Multi-omics reveal the neuroprotective mechanisms of Xinshubao tablet against scopolamine-induced cognitive dysfunction in mice.

INTRODUCTION: Alzheimer's disease (AD) is a progressive neurodegenerative disorder with limited treatments. Xinshubao tablet (XSB), a traditional Chinese medicine, contains several bioactive compounds with notable neuroprotective effects. Our previous studies have demonstrated that XSB can alleviate cognitive deficits in vascular dementia (VaD) models, suggesting its potential as a therapeutic candidate for AD. METHODS: In this study, scopolamine-induced AD-like mice were orally administered with varying doses of XSB (0.13 g/kg, 0.26 g/kg and 0.52 g/kg) for 28 days. Behavior tests, H&E, Nissl, immunofluorescence staining, and Western blot assays were performed to evaluate the neuroprotection of XSB on AD-like mice. Then, fecal 16S rDNA sequencing, serum metabolomics, and hippocampal mRNA sequencing (mRNA-seq) analysis were performed to investigate the underlying mechanisms. RESULTS AND DISCUSSION: The results revealed that oral administration of XSB improved cognitive function, mitigated neuropathological damage, and alleviated dysfunction in the cholinergic system in AD-like mice. XSB treatment also enhanced gut microbiota diversity, increased the abundance of Enterococcus, Actinobacteriota, Coriobacteriales, and Eggerthellaceae, but reduced the abundance of Helicobacter rodentium and Lachnospiraceae. Integrating mRNA-seq and metabolomics data highlighted key regulatory pathways including the biosynthesis of unsaturated fatty acids, tyrosine metabolism, and glycerophospholipid metabolism. Furthermore, XSB treatment reduced the expression of TNF-α, IL-1β, MPO, enhanced SOD, GSH activities, reduced malondialdehyde (MDA) levels, upregulated the expression of BDNF, SYN, PSD95, and improved synaptic density.

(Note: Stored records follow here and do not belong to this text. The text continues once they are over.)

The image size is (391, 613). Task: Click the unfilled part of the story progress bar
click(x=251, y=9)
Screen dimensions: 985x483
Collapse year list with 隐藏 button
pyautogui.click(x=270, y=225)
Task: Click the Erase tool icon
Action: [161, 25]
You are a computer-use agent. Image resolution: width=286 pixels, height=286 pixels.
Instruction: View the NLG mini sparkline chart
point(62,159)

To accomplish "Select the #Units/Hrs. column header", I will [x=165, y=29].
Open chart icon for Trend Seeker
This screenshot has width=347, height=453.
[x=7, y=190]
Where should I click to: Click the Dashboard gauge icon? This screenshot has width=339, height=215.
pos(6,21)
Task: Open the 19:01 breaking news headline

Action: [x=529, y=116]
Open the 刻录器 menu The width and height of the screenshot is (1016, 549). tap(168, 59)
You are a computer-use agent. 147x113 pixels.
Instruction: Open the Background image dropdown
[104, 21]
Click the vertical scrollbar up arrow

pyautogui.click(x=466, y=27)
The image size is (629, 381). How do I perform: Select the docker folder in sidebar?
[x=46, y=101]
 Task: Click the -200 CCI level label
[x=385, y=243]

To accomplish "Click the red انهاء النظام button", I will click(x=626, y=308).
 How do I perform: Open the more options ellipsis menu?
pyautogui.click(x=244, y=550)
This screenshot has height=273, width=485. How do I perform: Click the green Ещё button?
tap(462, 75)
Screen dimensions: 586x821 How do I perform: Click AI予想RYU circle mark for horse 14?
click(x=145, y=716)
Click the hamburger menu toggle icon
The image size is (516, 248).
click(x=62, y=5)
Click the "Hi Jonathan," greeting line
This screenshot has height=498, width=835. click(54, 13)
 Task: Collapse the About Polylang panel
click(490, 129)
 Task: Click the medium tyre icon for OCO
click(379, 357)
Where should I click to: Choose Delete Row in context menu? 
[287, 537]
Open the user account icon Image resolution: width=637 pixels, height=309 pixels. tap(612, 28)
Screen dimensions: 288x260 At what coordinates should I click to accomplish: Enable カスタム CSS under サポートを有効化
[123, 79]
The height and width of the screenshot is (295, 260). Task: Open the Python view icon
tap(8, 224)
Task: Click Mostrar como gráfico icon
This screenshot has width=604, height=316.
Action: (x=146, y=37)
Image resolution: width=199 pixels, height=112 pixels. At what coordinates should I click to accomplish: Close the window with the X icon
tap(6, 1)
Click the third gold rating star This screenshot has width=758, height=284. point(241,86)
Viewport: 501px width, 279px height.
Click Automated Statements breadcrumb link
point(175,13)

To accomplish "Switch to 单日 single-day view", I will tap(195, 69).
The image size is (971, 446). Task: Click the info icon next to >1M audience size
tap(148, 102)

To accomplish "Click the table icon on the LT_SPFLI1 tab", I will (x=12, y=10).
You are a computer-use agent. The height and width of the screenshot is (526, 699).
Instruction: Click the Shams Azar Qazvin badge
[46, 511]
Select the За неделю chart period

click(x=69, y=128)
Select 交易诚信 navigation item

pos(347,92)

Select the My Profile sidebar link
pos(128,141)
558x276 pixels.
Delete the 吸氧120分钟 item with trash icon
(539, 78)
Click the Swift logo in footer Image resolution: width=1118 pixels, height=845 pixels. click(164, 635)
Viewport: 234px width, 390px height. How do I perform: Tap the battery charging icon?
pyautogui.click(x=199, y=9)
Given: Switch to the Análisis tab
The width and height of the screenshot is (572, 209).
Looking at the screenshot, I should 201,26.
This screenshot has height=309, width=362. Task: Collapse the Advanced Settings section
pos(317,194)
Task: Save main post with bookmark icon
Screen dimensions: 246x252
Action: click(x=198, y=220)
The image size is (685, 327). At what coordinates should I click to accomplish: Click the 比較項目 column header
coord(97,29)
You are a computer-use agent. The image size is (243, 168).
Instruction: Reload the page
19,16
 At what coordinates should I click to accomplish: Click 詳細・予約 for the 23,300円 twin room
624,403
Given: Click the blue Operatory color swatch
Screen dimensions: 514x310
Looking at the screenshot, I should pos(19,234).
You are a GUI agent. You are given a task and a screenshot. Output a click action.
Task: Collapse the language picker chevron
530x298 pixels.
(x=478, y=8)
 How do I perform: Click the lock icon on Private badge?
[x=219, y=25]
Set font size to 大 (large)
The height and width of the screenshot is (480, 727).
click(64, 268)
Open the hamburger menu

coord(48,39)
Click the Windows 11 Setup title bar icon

Transformation of XSB derived fecal microbiota (XSB-FM) effectively alleviated cognitive dysfunction and intestinal barrier injures. In conclusion, XSB may exert its neuroprotective effects via the microbiota-metabolite-brain axis, thereby improving neuroinflammation, neurotransmission, and synaptic integrity. These findings support the potential of XSB as a multifactorial therapeutic strategy for cognitive deficits in AD.